Gentileschi was known to paint strong and heroic women of Ancient and Christian mythology. She herself suffered sexual abuse and the subject matter of her paintings often reflected her life, as in this work which depicts Lucretia, a Roman noblewoman who was raped by the son of an Etruscan king. In her shame, she committed suicide by dagger.

1. Salvator Mundi, Leonardo da Vinci (c. 1500)

Painted by Leonardo da Vinci in 1500, Salvator Mundi was owned by a cache of British royalty until 1958 when it was sold at auction in Europe to a New Orleans couple, whose family inherited the painting in Louisiana. Then in 2005, the estate of the family patriarch came up for sale and Salvator Mundi was acquired for less than $10,000 at auction in New Orleans by a consortium of art dealers. It had been heavily overpainted so looked like a copy, and the consortium spent the next few years having the painting restored and authenticated.

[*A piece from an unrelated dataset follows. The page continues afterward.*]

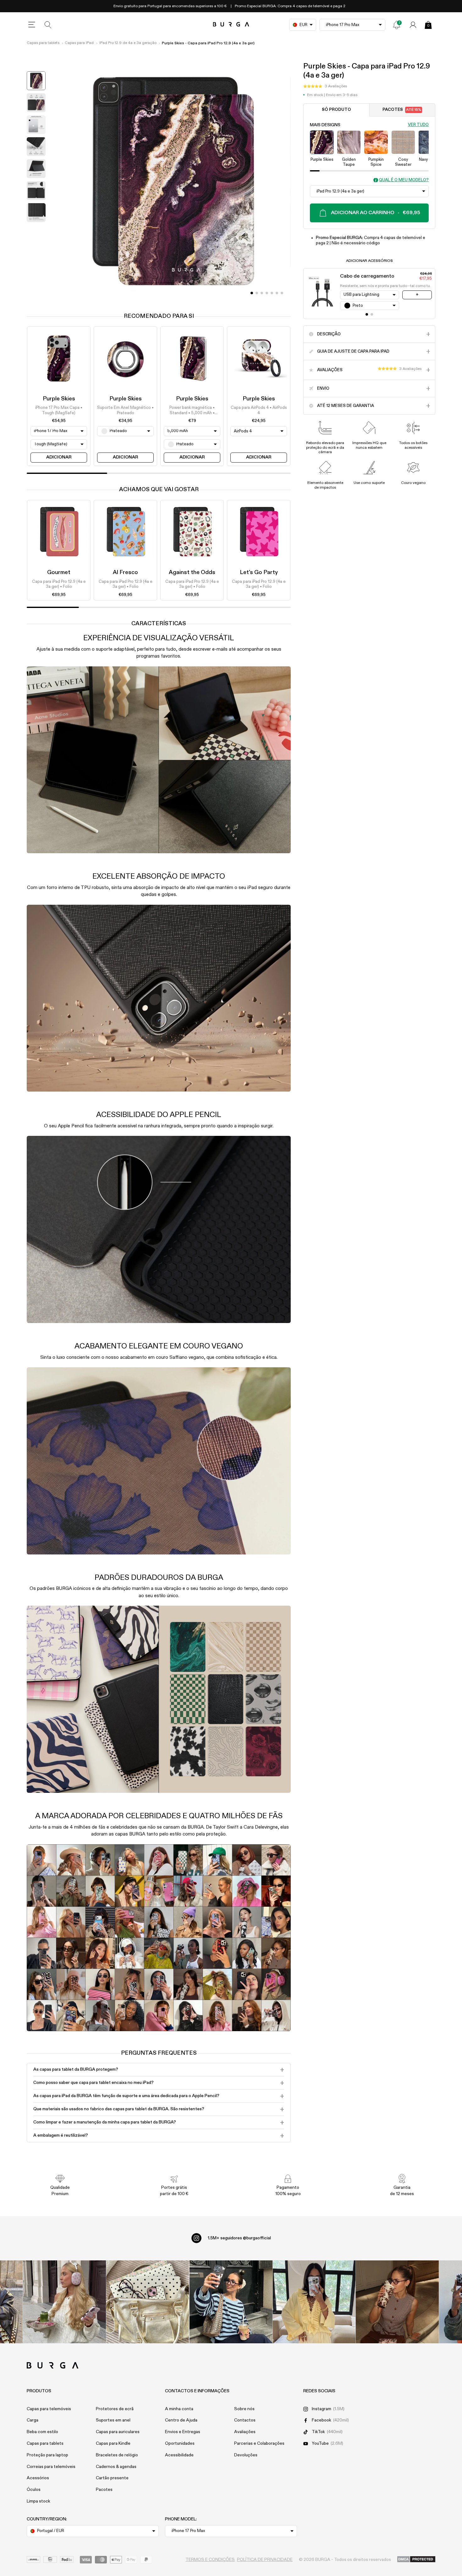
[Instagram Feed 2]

In May 2013 the Swiss dealer Yves Bouvier purchased the work for just over $75 million, and the painting was then sold to Russian collector Dmitry Rybolovlev for $127.5 million. It was exhibited in Hong Kong, London, San Francisco and New York in 2017, and then sold at auction in Christie’s in New York on November 15, 2017 for $450,312,500, a new record price for an artwork.